Involvement of Flt-1 tyrosine kinase (vascular endothelial growth factor receptor-1) in pathological angiogenesis.

Vascular endothelial growth factor (VEGF) and its two receptors, Fms-like tyrosine kinase 1 ( Flt-1) ( VEGFR-1) and KDR/Flk-1 ( VEGFR-2), have been demonstrated to be an essential regulatory system for blood vessel formation in mammals. KDR is a major positive signal transducer for angiogenesis through its strong tyrosine kinase activity. Flt-1 has a unique biochemical activity, 10-fold higher affinity to VEGF, whereas much weaker tyrosine kinase activity compared with KDR. Recently, we and others have shown that Flt-1 has a negative regulatory function for physiological angiogenesis in the embryo, possibly with its strong VEGF-trapping activity. However, it is still open to question whether the tyrosine kinase of Flt-1 has any positive role in angiogenesis at adult stages.
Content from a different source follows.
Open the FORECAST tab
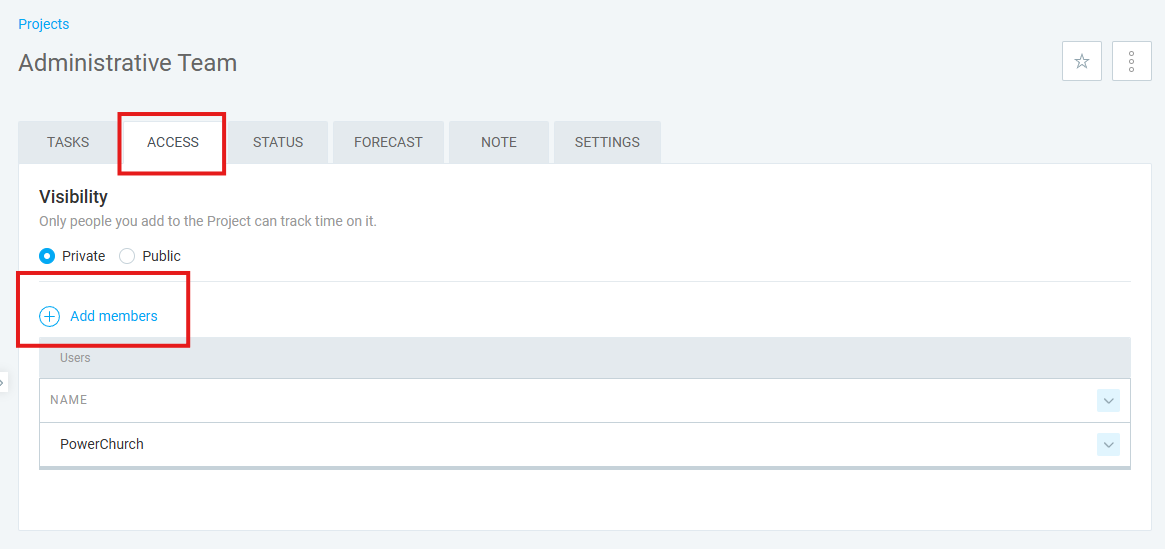 coord(388,143)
In this study, we examined whether Flt-1+ could be a positive signal transducer under certain pathological conditions, such as angiogenesis with tumors overexpressing a Flt-1-specific, VEGF-related ligand. Our results show clearly that murine Lewis lung carcinoma cells overexpressing placenta growth factor-2, an Flt-1-specific ligand, grew in wild-type mice much faster than in Flt-1 tyrosine kinase domain-deficient mice. Blood vessel formation in tumor tissue was higher in wild-type mice than in Flt-1 tyrosine kinase-deficient mice. On the other hand, the same carcinoma cells overexpressing VEGF showed no clear difference in the tumor growth rate between these two genotypes of mice. These results indicate that Flt-1 is a positive regulator using its tyrosine kinase under pathological conditions when the Flt-1-specific ligand is abnormally highly expressed. Thus, Flt-1 has a dual function in angiogenesis, acting in a positive or negative manner in different biological conditions.[1]

References

  1. Involvement of Flt-1 tyrosine kinase (vascular endothelial growth factor receptor-1) in pathological angiogenesis. Hiratsuka, S., Maru, Y., Okada, A., Seiki, M., Noda, T., Shibuya, M. Cancer Res. (2001) [Pubmed]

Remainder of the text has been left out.